Pauvre en sucre, la luzerne est difficile à conserver pure en ensilage, c’est pourquoi l’ajout d’un conservateur est recommandée. Pour l’ensilage, il faut viser un taux de matière sèche d’environ 35 % MS. Il est recommandé de bien respecter toutes les précautions à prendre pour l’ensilage (nettoyage du silo, bien tasser...).


• L’enrubannage

La luzerne enrubannée se conserve très bien à condition de l’avoir récoltée à au moins 50 % de matière sèche. Les pertes à la conservation sont réduites par rapport à un ensilage et la perte de feuilles due au séchage est moins importante qu’avec un foin. Sa valeur énergétique est donc supérieure à une récolte en foin.


• L’affouragement en vert

Cette technique peut être utilisée comme seul apport de fourrage vert ou en complément au pâturage. L’apport de luzerne est le plus souvent complété par du maïs ensilage. Sa gestion est proche de celle du pâturage : nécessité d’étaler les repousses dans le temps et affourager avant l’apparition des fleurs pour conserver une bonne valeur alimentaire de la luzerne.


• Le pâturage, le plus souvent en association

Le pâturage d’une luzerne pure est à réaliser en prenant beaucoup de précaution. Il faut notamment éviter de faire pâturer les premiers et deuxièmes cycles plutôt réservés aux fauches et pour limiter l’impact négatif sur la pérennité de la culture lié au piétinement.


Par contre, le pâturage peut permettre de valoriser les troisième et quatrième cycles, dont le rendement est plus faible, pour un coût inférieur à un autre mode de récolte.

En association, les possibilités sont plus larges).


Conduite et exploitation

Des amendements pour contrôler le pH du sol et éviter les carences

La luzerne étant particulièrement sensible à l’acidité du sol, il est important de contrôler cette dernière. L’idéal est d’avoir un pH de sol minimum de 6 à 6,5. En dessous de 6, l’acidité nuit à l’installation du rhizobium sur les racines, même si à terme la culture pourra tout de même se développer. Au-dessus de 6,5, il existe des risques de carences, en bore notamment. Les amendements basiques (chaux, calcaire...) sont à raisonner avec soin.
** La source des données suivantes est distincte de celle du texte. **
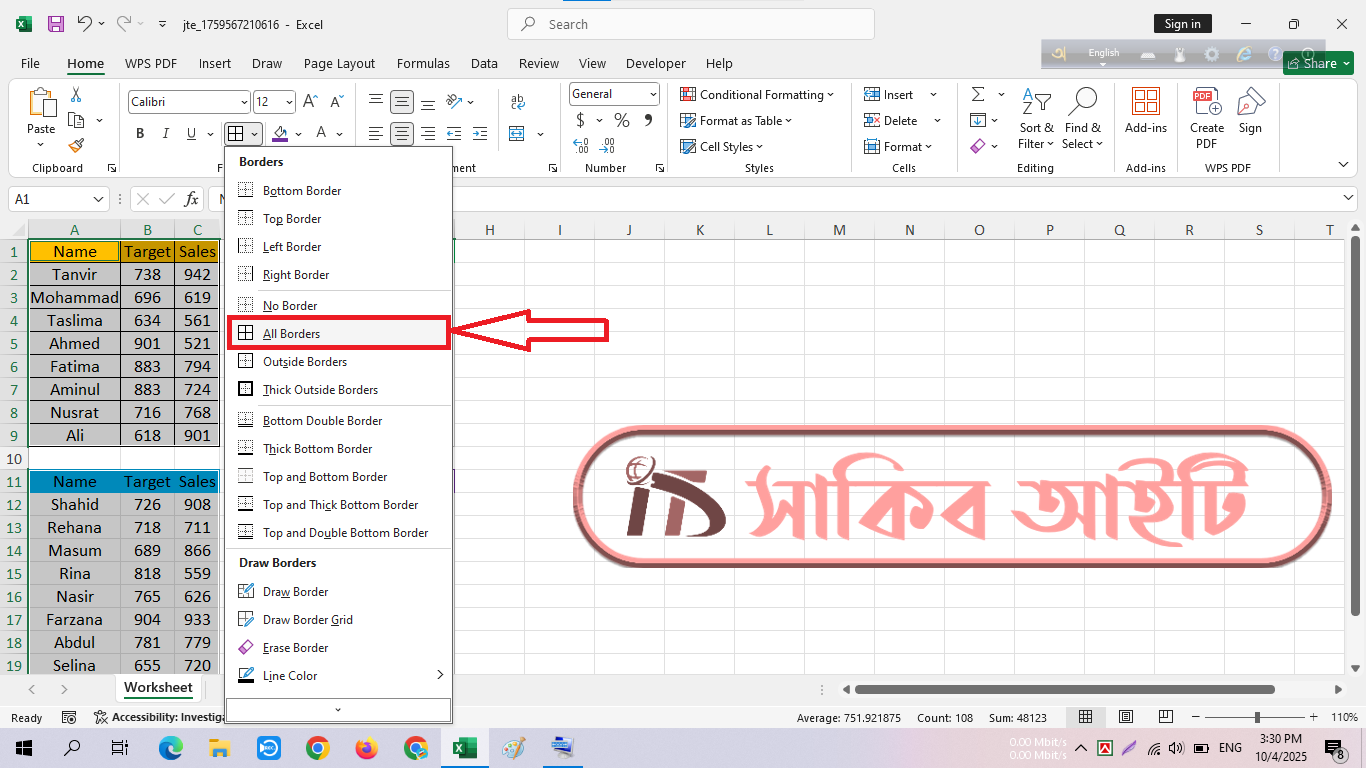Click the Save icon in title bar
Viewport: 1366px width, 768px height.
tap(56, 24)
La luzerne est très exigeante en potassium et moyennement exigeante en phosphore. En moyenne, il faut considérer des exportations par tonnes de MS récoltée de l’ordre de 30 kg K2O, 6 kg de P2O5 et 30 kg de CaO. Des analyses de sols régulières permettent de raisonner ces amendements et de maîtriser également les taux de magnésium, soufre et autres oligo-éléments.
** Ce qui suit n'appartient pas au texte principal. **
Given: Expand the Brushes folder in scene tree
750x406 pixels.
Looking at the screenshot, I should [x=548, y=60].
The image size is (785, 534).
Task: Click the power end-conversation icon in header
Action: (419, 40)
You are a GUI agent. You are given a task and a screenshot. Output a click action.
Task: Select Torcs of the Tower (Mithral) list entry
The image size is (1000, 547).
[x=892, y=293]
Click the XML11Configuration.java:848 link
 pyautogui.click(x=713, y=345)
La luzerne valorise particulièrement bien l’apport de compost.


Ce qu’il faut retenir
- Raisonner les dates de coupe pour trouver le bon compromis entre rendement et valeur alimentaire.
- Choisir une hauteur de coupe entre 6 et 8 cm.
- Laisser fleurir la luzerne une fois par an pour reconstituer de bonnes réserves racinaires.
-Opter pour le mode de récolte aux cycles et à son système fourrager global.
-Surveiller le pH du sol et la teneur en potassium et en chaux.


 Valeur alimentaire

Une richesse en protéines inégalée

La luzerne se distingue avant tout par sa richesse en protéines. Une luzerne qui produit 15 tonnes de matière sèche/ha peut fournir plus de 2,6 tonnes de protéines/ha. Par comparaison, un soja qui produit 35 tonnes/ha n’en produit que 1,4 tonnes/ha.


Des fibres de qualité

Les fibres de la luzerne peuvent tamponner efficacement contre les risques d’acidose, surtout dans les élevages à haut niveau de production.


Une valeur énergétique limitée

Face à ce qui apparaît à première vue comme un inconvénient, il faut jouer la carte de la complémentarité. En effet, grâce à sa remarquable teneur en protéines, la luzerne est l’aliment idéal pour rééquilibrer les rations riches en énergie. Dans le cas des vaches laitières alimentées à base d’ensilage de maïs, la luzerne, utilisée en vert ou en ensilage, doit représenter 30 à 50 % de la ration de base.

Ce qu’il faut retenir
- La luzerne se distingue avant tout par sa richesse en protéines.
- La qualité des fibres de la luzerne permet de prévenir les acidoses.
-La faible teneur en énergie est compensée dans le cadre d’un mélange avec une graminée.